Collected data:
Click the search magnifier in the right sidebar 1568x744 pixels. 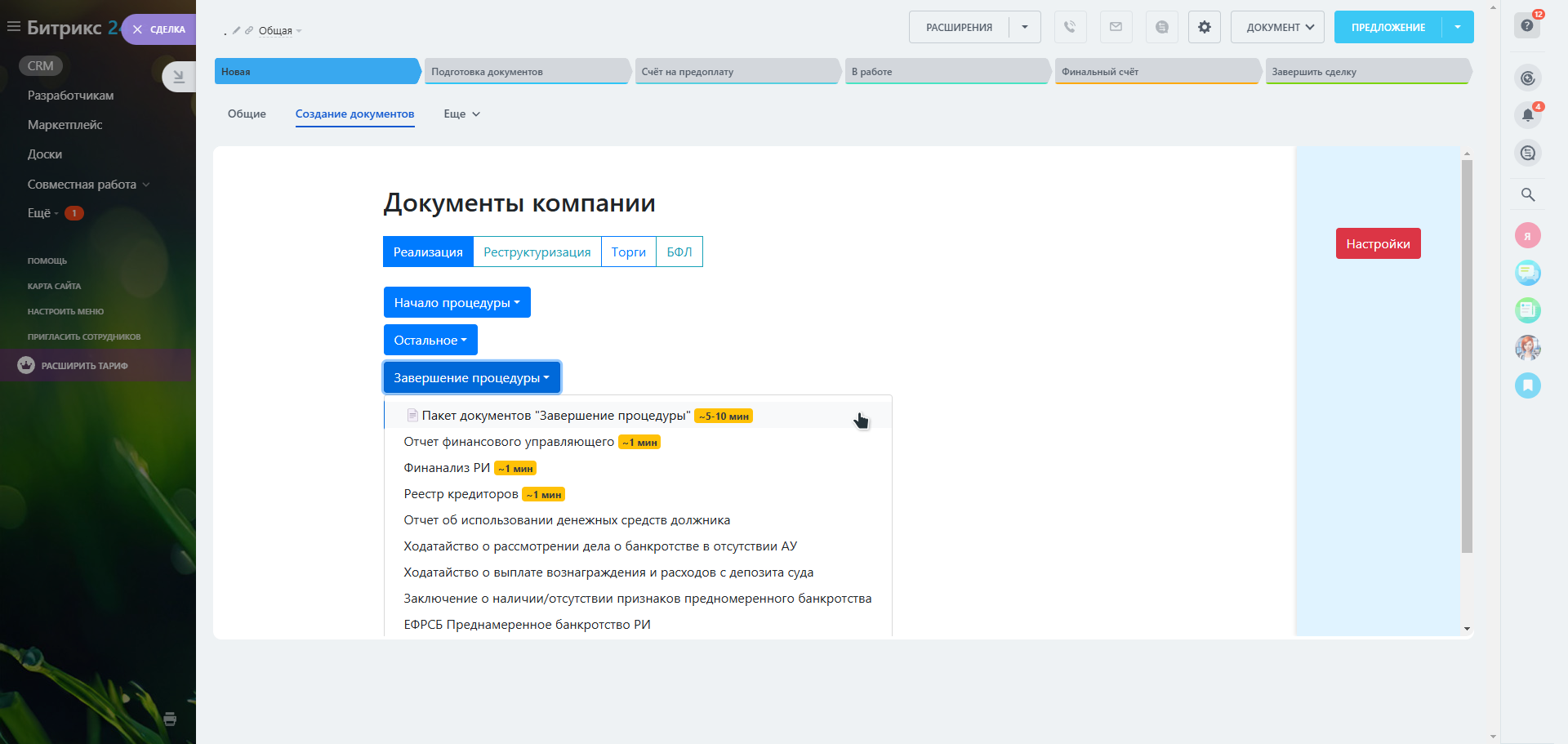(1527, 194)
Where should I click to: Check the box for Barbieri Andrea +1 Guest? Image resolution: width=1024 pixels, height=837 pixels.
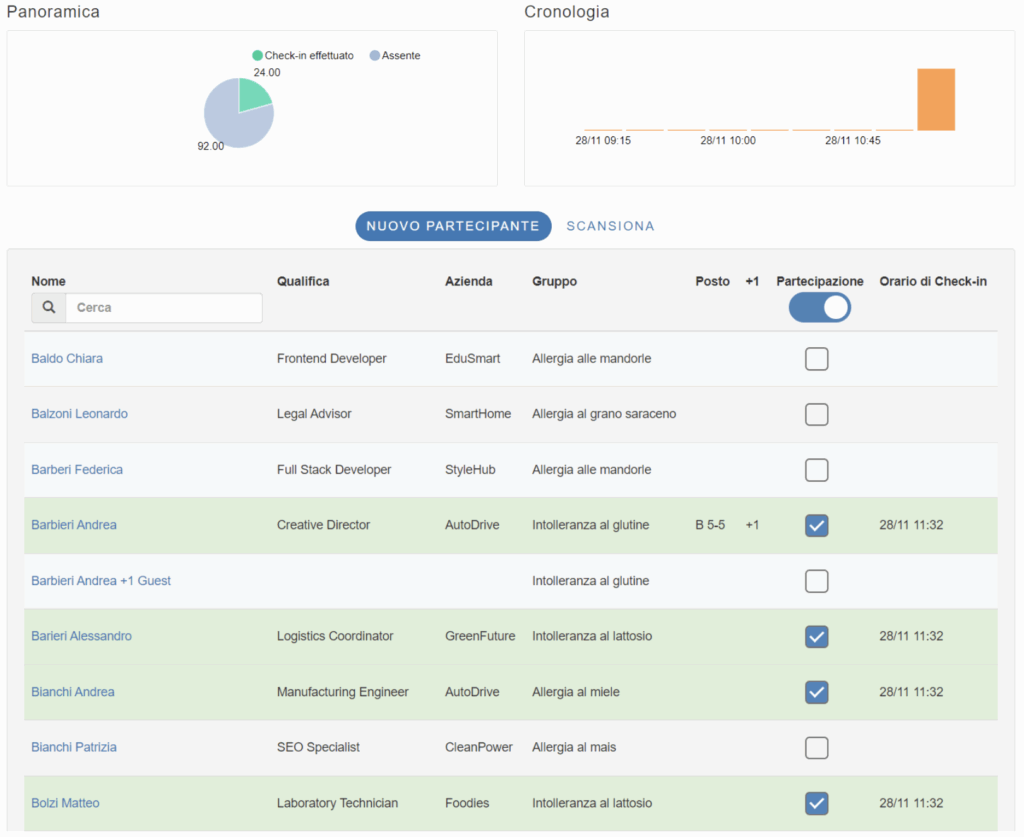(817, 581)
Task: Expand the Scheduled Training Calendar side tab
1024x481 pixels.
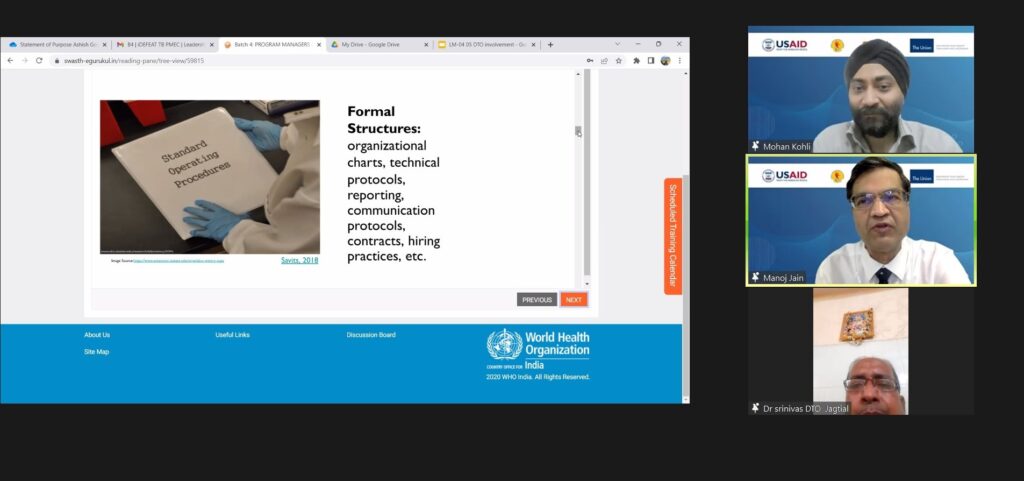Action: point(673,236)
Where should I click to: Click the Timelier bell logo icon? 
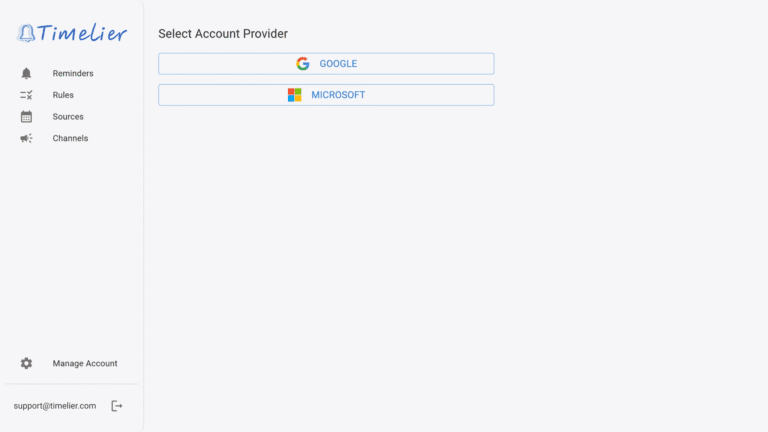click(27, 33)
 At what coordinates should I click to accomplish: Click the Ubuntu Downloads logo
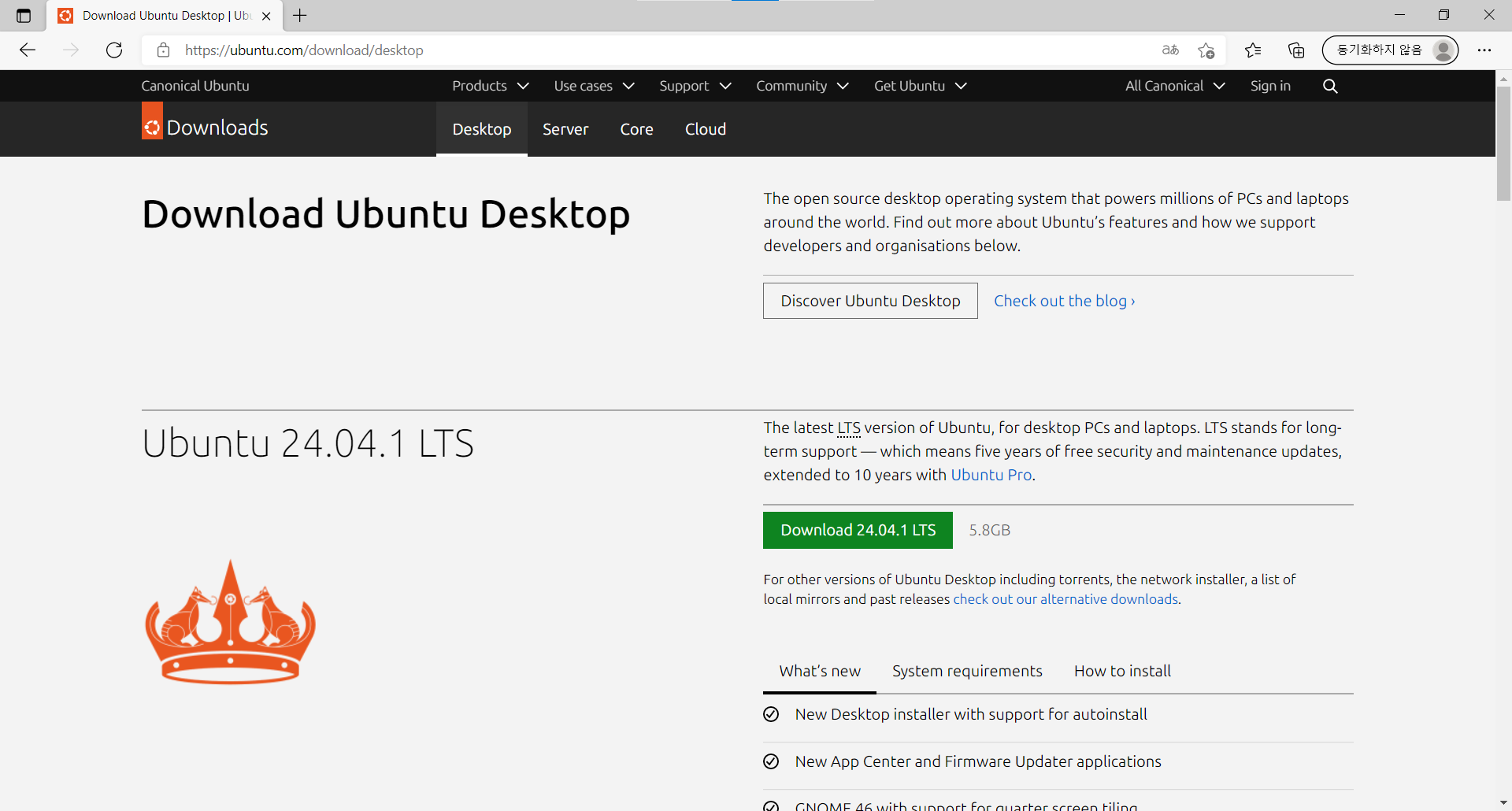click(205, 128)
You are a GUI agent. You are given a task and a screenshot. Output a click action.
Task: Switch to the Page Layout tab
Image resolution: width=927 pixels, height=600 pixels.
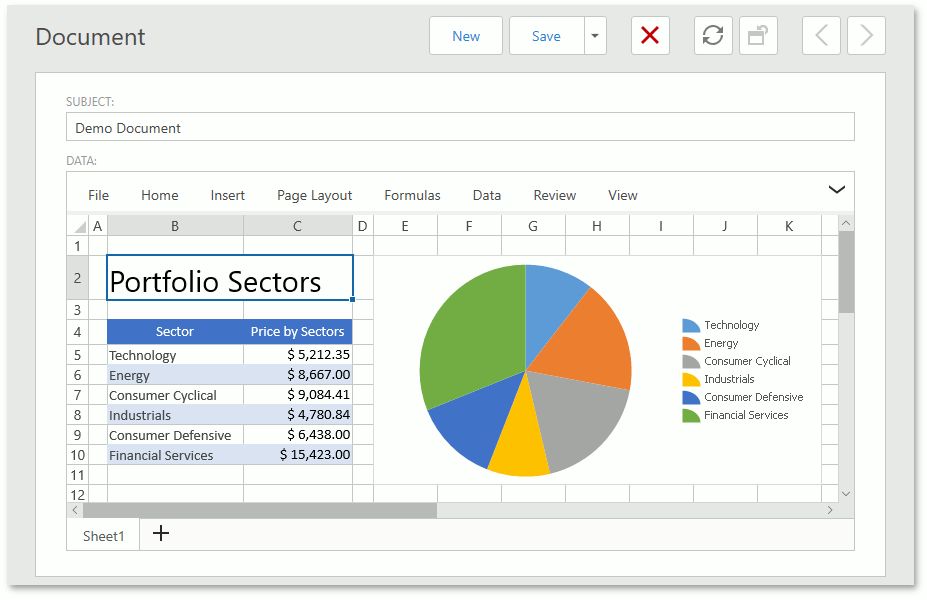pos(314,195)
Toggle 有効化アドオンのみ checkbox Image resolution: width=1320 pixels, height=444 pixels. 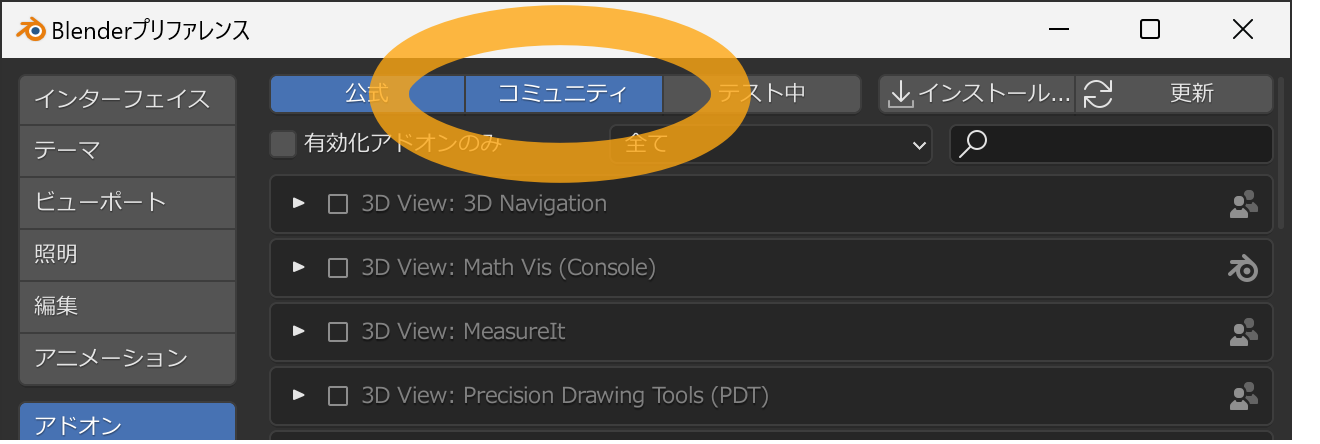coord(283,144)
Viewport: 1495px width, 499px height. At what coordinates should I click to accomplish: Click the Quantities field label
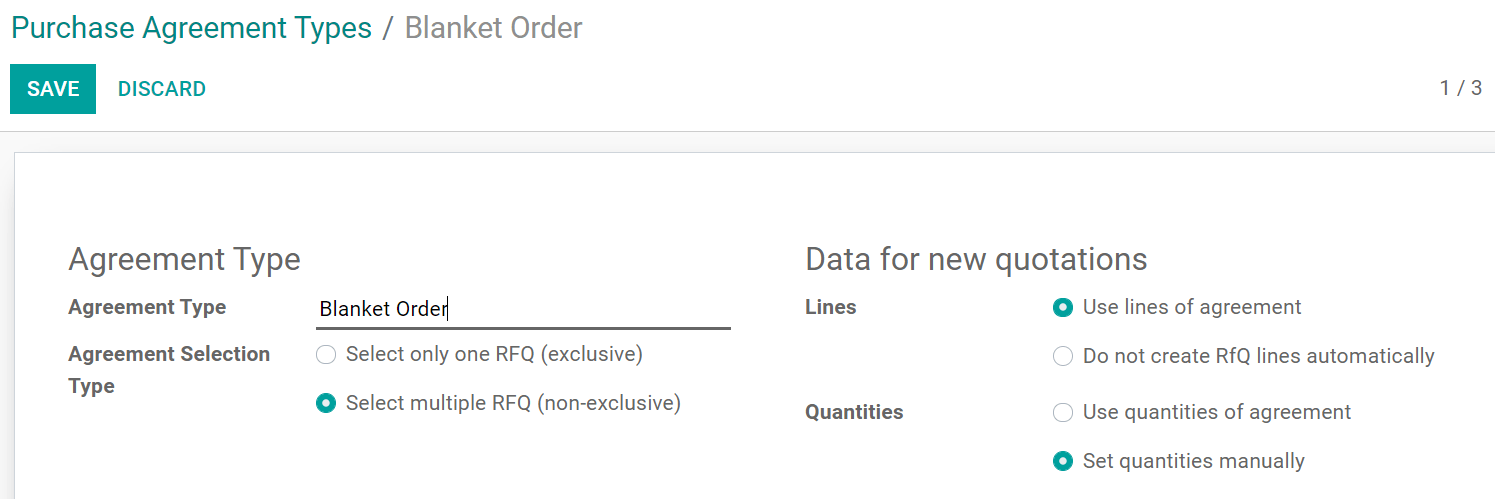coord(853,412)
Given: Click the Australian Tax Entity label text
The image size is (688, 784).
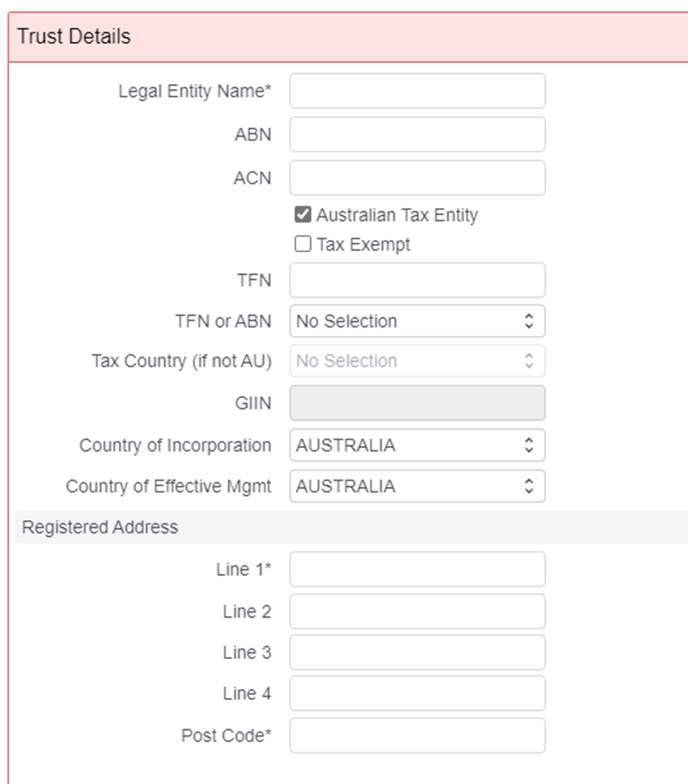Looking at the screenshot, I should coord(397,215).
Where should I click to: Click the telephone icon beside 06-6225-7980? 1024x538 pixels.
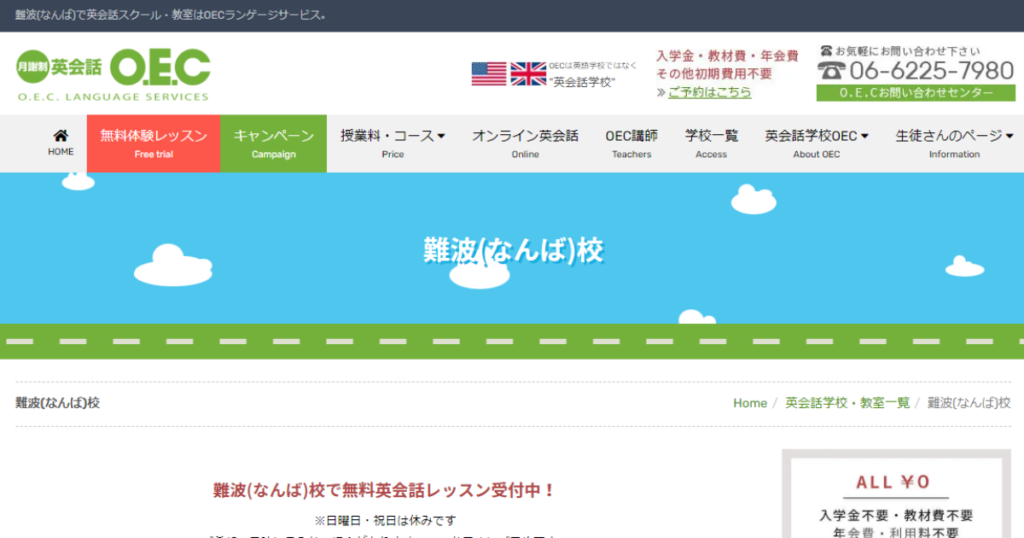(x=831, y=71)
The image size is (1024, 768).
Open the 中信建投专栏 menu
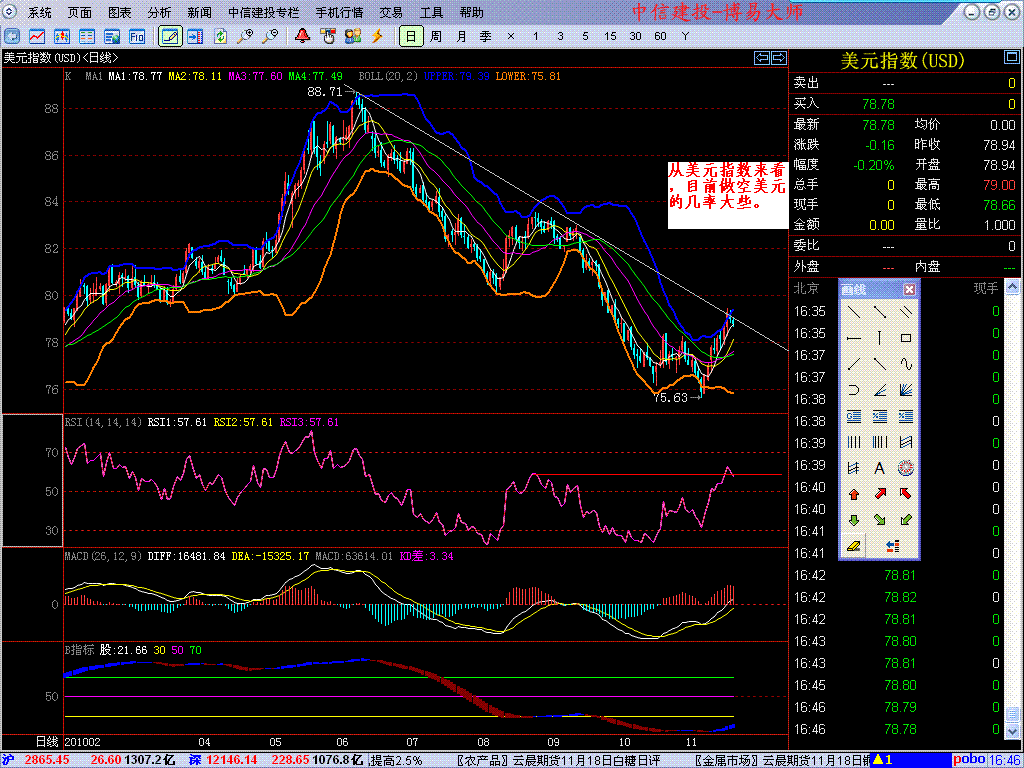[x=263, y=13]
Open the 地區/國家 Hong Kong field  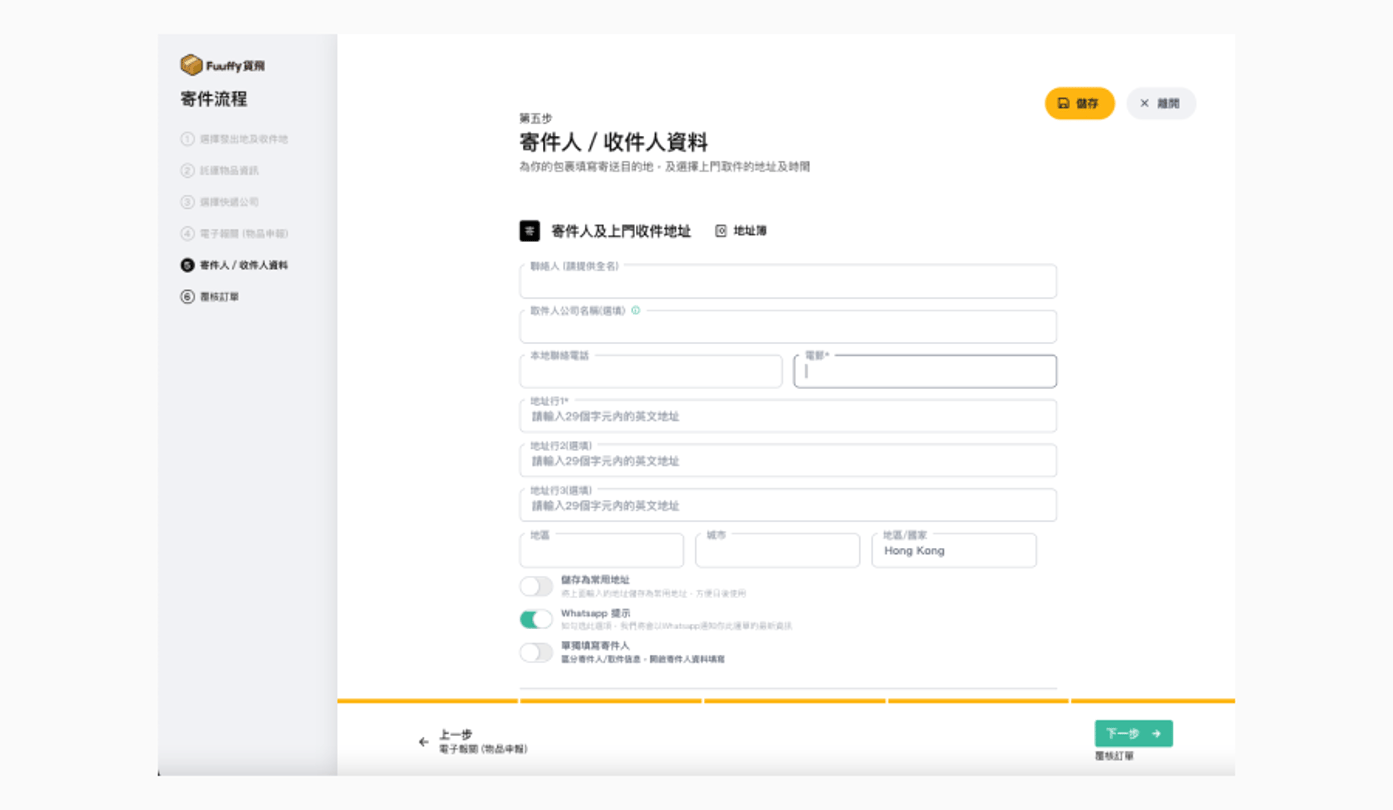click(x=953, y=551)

TASK OBJECTIVE: Above are some records. Reproduce the lines from the one with "Given: Click the" down to the one with "The image size is (1024, 768).", keeping both, and leave every picture out.

WRITTEN ANSWER:
Given: Click the Australian Tax Entity label text
The image size is (688, 784).
Looking at the screenshot, I should coord(397,215).
Where should I click to: Click the telephone icon beside 06-6225-7980? 1024x538 pixels.
(x=831, y=71)
The image size is (1024, 768).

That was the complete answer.